Pharmacokinetic and pharmacodynamic changes of furosemide after intravenous and oral administration to rats with alloxan-induced diabetes mellitus

Because some physiological changes occurring in diabetes mellitus patients could alter the pharmacokinetics and pharmacodynamics of the drugs to treat the disease, the pharmacokinetics and pharmacodynamics of furosemide were investigated after intravenous (i.v.) and oral administration of the drug (6 mg per whole body weight) to control rats and alloxan-induced diabetes mellitus rats (AIDRs).

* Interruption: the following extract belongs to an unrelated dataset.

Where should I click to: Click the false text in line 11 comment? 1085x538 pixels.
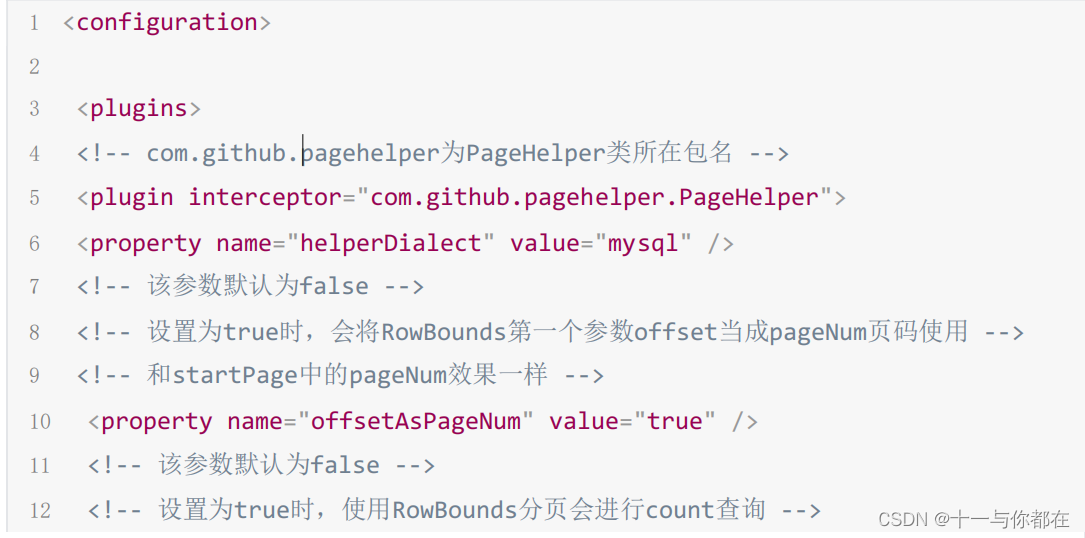point(345,465)
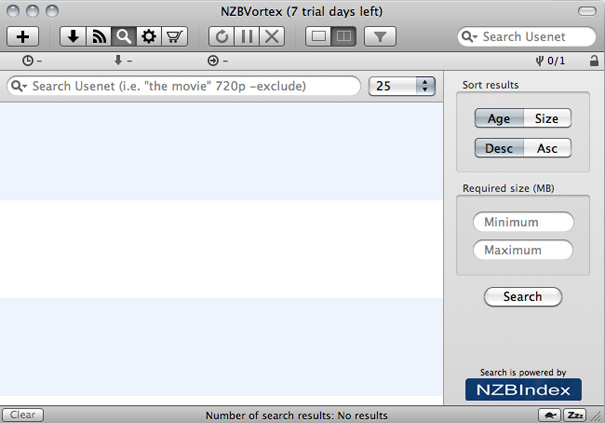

After i.v. administration, the total body clearance (5.47 versus 7.05 mL min(-1) kg(-1)) was significantly slower in AIDRs and this was due to significantly slower renal clearance (2.35 versus 4.33 mL min(-1) kg(-1)) because the nonrenal clearance was comparable between two groups of rats. The 8 h urinary excretion of furosemide after i.v. administration decreased significantly (2280 versus 3760 mu g) in AIDRs due to impaired kidney function; the glomerular filtration rate measured by creatinine clearance was significantly slower (2.86 Versus 4.33 mL min(-1) kg(-1)) and both the plasma urea nitrogen(43.5 versus 17.3 mg dL(-1)) and kidney weight (0.953 versus 0.749% of body weight) increased significantly in AIDRs. This resulted in a significant decrease in the 8 h urine output per g kidney (17.8 versus 43.6 mL) in AIDRs. However, the 8 h diuretic efficiency was not significantly different between two groups of rats. After oral administration, the area under the plasma concentration-time curve from time 0 to 8 h decreased significantly in AIDRs (1200 versus 191 mu g . min mL(-1))due to considerably decreased absorption of furosemide from gastrointestinal tract of AIDRs. After oral administration, the 8 h urine output per g kidney (18.6 versus 36.4 mt) also decreased significantly in the AIRs due to significantly decreased 8 h urinary excretion of furosemide (405 versus 2210 mu g), however, the 8 h diuretic efficiency increased significantly (127 versus 35.2 mt mg(-1)) in AIDRs. (C) 1998 John Wiley & Sons, Ltd.